Virginia Woolf | Letter to Clive Bell, Boxing Day 1909
What have you been doing? I meant to buy you a Christmas present, but forgot; the truth is, I was on my way to buy it, when I had the idea of coming to Cornwall, and that took all my money. It shall be now for the new year. I did get you a card, only sent it to Sophie instead. It was of waves, breaking on a promontory.
Virginia Woolf | Letter to Violet Dickinson, 27 December 1909
Breakfast was as bleak as a workhouse today; not one letter, not one parcel; the postman actually passed the door.
Virginia Woolf | Letter to Vanessa Bell, Christmas Day 1910
A great attack was made upon my faith this Christmas, and I am led to think that Atheists are still persecuted. For instance, wishing to read just now, I was dinned crazy by a cracked church bell, which didn't peal, but merely hammered, like an arrogant and bigoted street seller. Then the congregation sings without understanding, and as for the psalms, which all the little news boys and errand boys sing, I never heard anything so senseless in my life.
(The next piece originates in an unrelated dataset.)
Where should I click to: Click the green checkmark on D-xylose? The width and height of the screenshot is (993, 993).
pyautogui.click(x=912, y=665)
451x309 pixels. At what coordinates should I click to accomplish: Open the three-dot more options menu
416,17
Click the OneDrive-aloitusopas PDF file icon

However, I suppose it would be too rash to burn them all. They must have imaginations. I am more charitable about them than they are about me.
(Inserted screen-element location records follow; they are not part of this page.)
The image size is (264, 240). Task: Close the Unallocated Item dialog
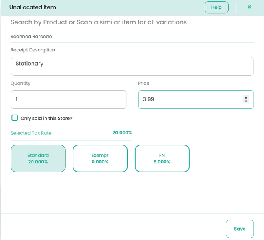click(x=249, y=7)
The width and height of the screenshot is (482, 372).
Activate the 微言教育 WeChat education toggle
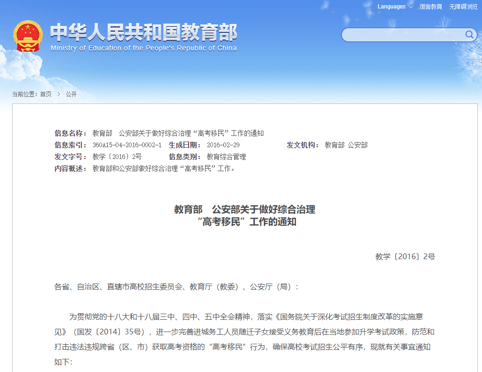click(431, 7)
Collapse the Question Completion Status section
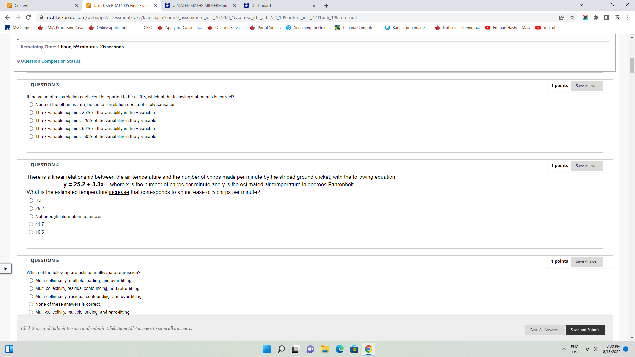The image size is (635, 357). click(x=19, y=61)
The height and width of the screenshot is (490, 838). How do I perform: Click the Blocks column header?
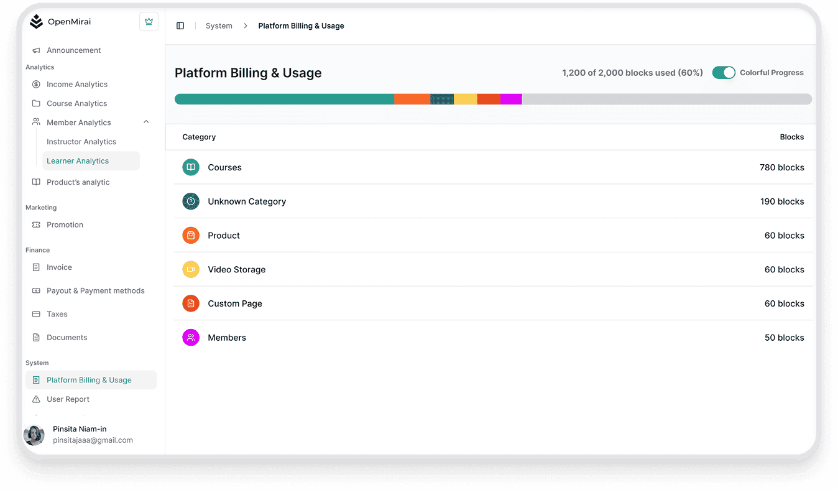[791, 137]
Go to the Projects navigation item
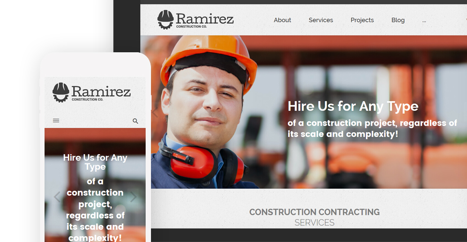 click(x=362, y=20)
Letter to Violet Dickinson
New Years Day 1911
Do not expect wit or sense in this letter, only the affection of a drugged and torpid mind. Oh an English Christmas! We are not Christians; we are not social; we have no part in the fabric of the world, but all the same, Christmas flattens us out like a steam roller; turkey, pudding, tips, waits, holly, good wishes, presents, sweets; so here we sit, on Boxing day, at Rodmell, over a wood fire, and I can only rouse myself by thinking of you. In particular, I want to know 1. how you are. 2. Whether you are getting on with your autobiography; 3. What you are thinking; 4. what feeling; 5. what imagining, criticising, seeing. Do catch that wild woman Gwen and stick a pen in her paw.
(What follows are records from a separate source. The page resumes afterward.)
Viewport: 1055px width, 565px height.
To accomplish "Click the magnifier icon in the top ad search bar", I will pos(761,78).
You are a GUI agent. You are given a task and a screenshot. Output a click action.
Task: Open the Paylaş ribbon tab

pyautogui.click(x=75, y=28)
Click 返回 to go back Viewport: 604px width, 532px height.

Virginia Woolf | Letter to Jacques Raverat, Boxing Day 1924
The necklace is exquisite—like the inside of white grapes—and as my consumption of necklaces is huge, will come in most useful as well as ornamental. Leonard is so enamoured of his caddy that he is making it into a tobacco tin for London. Also, I am finding Angelica’s blotter of immediate use—for one thing, I never have any blotting paper, and as I am writing in bed it is essential to have a hard block. In fact all the presents were entirely on the spot and much in contrast to the hideosities my poor old mother in law sent—for instance a vast sham brass fish slice.
Virginia Woolf | Letter to Vanessa Bell, 29 December 1930
This is a black foggy Christmas week; and the human race is distracted and unlovable. That is, I spent yesterday in Oxford Street buying things like gloves and stockings.